WHAT YOU SHOULD DO:
If a line contains "case-review form (125, 1949)", it is the last one to write out; begin with the first line of the records and copy each exactly.

LISTED ENTRIES:
= = = = =
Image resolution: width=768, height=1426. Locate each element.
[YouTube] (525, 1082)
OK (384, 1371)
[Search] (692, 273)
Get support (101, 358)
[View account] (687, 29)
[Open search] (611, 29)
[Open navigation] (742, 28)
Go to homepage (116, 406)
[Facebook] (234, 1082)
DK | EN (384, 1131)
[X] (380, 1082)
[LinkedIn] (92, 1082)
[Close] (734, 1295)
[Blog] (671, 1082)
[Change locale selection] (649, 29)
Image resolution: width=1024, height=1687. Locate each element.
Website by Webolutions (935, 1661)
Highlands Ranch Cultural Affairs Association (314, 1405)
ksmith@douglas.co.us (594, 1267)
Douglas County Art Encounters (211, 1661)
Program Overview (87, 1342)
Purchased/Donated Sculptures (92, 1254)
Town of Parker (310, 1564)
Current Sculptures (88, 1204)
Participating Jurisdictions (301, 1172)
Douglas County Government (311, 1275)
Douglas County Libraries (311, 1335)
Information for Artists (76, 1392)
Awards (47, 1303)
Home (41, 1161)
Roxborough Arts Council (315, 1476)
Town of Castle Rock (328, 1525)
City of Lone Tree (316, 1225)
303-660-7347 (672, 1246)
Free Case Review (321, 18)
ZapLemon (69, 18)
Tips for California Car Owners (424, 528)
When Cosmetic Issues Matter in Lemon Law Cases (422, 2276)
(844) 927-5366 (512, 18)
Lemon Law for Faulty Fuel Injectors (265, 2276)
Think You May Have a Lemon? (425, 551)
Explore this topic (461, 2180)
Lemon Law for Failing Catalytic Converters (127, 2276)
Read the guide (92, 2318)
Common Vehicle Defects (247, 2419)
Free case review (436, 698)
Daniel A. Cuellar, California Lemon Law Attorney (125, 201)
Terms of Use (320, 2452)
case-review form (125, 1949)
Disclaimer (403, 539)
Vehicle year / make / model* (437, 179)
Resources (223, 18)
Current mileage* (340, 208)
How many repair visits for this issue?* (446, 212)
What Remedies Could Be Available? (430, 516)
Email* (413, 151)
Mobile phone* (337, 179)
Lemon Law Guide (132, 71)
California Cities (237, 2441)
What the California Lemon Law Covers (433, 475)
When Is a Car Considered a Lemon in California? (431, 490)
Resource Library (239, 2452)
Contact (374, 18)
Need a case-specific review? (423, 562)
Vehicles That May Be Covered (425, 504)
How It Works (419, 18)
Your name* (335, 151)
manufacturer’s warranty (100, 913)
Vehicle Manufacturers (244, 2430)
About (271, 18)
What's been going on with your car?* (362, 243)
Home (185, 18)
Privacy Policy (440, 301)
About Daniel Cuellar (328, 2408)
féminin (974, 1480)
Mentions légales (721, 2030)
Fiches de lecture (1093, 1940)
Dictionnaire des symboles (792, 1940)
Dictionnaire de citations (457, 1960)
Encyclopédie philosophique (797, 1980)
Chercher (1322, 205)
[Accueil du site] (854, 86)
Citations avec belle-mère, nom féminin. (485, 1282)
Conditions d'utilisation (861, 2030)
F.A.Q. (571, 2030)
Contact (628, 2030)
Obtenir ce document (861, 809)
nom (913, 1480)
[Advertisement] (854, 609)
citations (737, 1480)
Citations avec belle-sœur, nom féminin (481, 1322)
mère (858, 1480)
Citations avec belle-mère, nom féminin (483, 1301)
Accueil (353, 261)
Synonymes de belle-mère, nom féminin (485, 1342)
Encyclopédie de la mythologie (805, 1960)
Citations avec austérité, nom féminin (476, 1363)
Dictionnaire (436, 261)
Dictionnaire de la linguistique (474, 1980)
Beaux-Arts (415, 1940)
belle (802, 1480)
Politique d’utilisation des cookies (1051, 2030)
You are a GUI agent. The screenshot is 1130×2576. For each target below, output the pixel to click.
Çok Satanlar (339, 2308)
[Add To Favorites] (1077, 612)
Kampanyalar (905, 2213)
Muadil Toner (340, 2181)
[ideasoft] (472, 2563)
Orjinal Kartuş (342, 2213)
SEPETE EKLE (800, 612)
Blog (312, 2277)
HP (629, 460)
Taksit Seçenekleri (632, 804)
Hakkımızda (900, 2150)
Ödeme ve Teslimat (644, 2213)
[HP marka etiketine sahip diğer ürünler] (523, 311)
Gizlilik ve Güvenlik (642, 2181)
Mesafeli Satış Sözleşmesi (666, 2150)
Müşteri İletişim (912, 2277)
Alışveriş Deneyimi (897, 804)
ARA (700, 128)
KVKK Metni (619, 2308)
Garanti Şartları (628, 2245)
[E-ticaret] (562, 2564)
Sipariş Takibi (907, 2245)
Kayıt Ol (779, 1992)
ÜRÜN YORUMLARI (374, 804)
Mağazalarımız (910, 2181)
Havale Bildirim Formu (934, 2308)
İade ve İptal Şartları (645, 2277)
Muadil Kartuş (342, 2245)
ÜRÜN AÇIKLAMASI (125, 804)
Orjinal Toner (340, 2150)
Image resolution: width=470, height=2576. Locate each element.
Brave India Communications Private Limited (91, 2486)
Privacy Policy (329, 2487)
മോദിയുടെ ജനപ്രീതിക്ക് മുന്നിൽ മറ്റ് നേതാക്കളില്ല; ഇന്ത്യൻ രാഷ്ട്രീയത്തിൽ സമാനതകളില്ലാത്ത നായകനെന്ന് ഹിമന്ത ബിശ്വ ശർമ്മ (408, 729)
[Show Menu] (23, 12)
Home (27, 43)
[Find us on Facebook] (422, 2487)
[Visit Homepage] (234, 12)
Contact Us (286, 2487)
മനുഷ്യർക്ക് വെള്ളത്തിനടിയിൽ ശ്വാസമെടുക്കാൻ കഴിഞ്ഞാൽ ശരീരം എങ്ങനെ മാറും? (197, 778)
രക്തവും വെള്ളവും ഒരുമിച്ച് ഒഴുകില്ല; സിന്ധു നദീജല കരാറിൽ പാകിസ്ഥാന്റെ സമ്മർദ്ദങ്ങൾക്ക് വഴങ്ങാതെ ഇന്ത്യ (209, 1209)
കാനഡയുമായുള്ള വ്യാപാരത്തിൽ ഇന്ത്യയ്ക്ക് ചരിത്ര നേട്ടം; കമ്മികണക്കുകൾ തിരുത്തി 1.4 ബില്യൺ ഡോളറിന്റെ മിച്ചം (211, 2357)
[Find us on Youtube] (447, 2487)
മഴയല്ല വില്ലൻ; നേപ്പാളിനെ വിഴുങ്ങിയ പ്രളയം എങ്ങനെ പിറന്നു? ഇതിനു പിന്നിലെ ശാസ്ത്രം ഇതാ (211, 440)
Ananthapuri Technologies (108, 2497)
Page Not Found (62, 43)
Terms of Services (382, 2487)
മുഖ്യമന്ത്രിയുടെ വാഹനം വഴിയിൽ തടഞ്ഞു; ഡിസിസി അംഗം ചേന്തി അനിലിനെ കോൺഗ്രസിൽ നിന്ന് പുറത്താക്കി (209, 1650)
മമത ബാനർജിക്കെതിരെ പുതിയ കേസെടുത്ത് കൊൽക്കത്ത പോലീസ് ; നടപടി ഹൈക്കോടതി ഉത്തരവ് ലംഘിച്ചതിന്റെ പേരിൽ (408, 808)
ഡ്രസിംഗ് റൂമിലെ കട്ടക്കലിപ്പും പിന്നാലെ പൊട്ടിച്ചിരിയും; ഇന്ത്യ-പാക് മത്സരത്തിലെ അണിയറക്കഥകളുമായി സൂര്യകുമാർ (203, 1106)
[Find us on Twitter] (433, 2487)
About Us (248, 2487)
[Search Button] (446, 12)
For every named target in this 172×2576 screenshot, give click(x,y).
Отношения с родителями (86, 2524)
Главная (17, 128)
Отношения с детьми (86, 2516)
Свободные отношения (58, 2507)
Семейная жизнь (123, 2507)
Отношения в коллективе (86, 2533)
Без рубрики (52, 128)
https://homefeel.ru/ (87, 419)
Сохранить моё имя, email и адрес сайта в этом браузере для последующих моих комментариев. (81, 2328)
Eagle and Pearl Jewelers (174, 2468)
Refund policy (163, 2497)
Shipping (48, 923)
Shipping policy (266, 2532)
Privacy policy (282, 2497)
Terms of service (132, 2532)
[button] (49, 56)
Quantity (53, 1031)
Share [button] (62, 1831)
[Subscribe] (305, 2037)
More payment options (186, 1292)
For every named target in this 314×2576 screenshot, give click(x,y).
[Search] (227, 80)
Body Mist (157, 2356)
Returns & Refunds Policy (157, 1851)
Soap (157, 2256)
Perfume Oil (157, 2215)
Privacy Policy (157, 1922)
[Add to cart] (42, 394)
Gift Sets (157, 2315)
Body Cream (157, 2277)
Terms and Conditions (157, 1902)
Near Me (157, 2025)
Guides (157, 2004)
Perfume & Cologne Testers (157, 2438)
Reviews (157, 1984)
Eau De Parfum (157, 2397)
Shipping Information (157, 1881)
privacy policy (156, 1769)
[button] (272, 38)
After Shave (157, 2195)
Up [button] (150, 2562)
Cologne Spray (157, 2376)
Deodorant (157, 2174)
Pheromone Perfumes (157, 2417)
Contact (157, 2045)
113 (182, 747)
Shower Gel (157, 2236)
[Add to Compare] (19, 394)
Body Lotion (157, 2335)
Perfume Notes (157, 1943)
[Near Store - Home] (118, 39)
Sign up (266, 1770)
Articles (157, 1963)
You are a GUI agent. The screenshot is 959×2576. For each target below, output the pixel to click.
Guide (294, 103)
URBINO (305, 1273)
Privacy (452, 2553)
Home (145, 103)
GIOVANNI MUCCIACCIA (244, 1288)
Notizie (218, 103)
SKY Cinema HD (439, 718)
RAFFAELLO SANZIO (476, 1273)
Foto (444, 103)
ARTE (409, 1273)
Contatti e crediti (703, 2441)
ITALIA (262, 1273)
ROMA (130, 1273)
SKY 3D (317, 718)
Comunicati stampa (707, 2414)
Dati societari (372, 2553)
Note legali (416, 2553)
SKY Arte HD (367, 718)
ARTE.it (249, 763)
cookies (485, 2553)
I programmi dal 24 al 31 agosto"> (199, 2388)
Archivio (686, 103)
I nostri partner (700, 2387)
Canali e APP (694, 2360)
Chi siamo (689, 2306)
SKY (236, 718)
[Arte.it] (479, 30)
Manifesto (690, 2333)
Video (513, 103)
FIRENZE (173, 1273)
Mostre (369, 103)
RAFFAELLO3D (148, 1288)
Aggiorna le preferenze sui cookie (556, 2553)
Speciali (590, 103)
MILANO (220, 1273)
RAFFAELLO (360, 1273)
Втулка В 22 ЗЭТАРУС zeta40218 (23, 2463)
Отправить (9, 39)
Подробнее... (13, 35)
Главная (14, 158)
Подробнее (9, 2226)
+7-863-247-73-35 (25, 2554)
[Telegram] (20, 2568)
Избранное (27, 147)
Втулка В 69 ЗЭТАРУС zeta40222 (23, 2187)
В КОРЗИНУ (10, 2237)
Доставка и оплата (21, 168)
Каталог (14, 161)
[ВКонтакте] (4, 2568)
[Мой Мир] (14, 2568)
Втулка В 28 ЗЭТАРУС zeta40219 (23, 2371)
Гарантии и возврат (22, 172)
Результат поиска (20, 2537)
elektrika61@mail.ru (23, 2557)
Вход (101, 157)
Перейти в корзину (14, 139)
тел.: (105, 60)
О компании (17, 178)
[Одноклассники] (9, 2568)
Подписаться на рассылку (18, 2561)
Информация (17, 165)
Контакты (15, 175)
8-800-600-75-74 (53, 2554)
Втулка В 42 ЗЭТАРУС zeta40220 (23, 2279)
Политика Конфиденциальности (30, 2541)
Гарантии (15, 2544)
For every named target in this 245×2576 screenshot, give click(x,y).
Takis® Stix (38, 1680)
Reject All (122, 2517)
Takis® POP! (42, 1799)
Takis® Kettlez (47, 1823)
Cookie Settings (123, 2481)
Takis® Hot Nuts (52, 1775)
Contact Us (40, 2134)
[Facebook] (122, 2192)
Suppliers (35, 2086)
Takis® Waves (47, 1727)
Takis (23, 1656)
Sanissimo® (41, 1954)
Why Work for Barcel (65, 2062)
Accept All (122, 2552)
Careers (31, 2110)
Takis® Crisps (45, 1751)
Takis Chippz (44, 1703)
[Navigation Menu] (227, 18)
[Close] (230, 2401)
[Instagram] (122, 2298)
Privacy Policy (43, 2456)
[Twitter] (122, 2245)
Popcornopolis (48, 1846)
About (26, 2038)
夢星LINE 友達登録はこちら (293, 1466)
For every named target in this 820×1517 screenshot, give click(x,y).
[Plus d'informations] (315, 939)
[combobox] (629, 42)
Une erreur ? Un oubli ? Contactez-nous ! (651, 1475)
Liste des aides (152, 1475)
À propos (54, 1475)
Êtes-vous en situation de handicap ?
= = = = =
OUTPUT OF THE EXERCISE:
Image resolution: width=768, height=1426. Locate each element.
[YouTube] (525, 1082)
OK (384, 1371)
[Search] (692, 273)
Get support (101, 358)
[View account] (687, 29)
[Open search] (611, 29)
[Open navigation] (742, 28)
Go to homepage (116, 406)
[Facebook] (234, 1082)
DK | EN (384, 1131)
[X] (380, 1082)
[LinkedIn] (92, 1082)
[Close] (734, 1295)
[Blog] (671, 1082)
[Change locale selection] (649, 29)
Image resolution: width=1024, height=1687. Locate each element.
Website by Webolutions (935, 1661)
Highlands Ranch Cultural Affairs Association (314, 1405)
ksmith@douglas.co.us (594, 1267)
Douglas County Art Encounters (211, 1661)
Program Overview (87, 1342)
Purchased/Donated Sculptures (92, 1254)
Town of Parker (310, 1564)
Current Sculptures (88, 1204)
Participating Jurisdictions (301, 1172)
Douglas County Government (311, 1275)
Douglas County Libraries (311, 1335)
Information for Artists (76, 1392)
Awards (47, 1303)
Home (41, 1161)
Roxborough Arts Council (315, 1476)
Town of Castle Rock (328, 1525)
City of Lone Tree (316, 1225)
303-660-7347 (672, 1246)
Free Case Review (321, 18)
ZapLemon (69, 18)
Tips for California Car Owners (424, 528)
When Cosmetic Issues Matter in Lemon Law Cases (422, 2276)
(844) 927-5366 (512, 18)
Lemon Law for Faulty Fuel Injectors (265, 2276)
Think You May Have a Lemon? (425, 551)
Explore this topic (461, 2180)
Lemon Law for Failing Catalytic Converters (127, 2276)
Read the guide (92, 2318)
Common Vehicle Defects (247, 2419)
Free case review (436, 698)
Daniel A. Cuellar, California Lemon Law Attorney (125, 201)
Terms of Use (320, 2452)
case-review form (125, 1949)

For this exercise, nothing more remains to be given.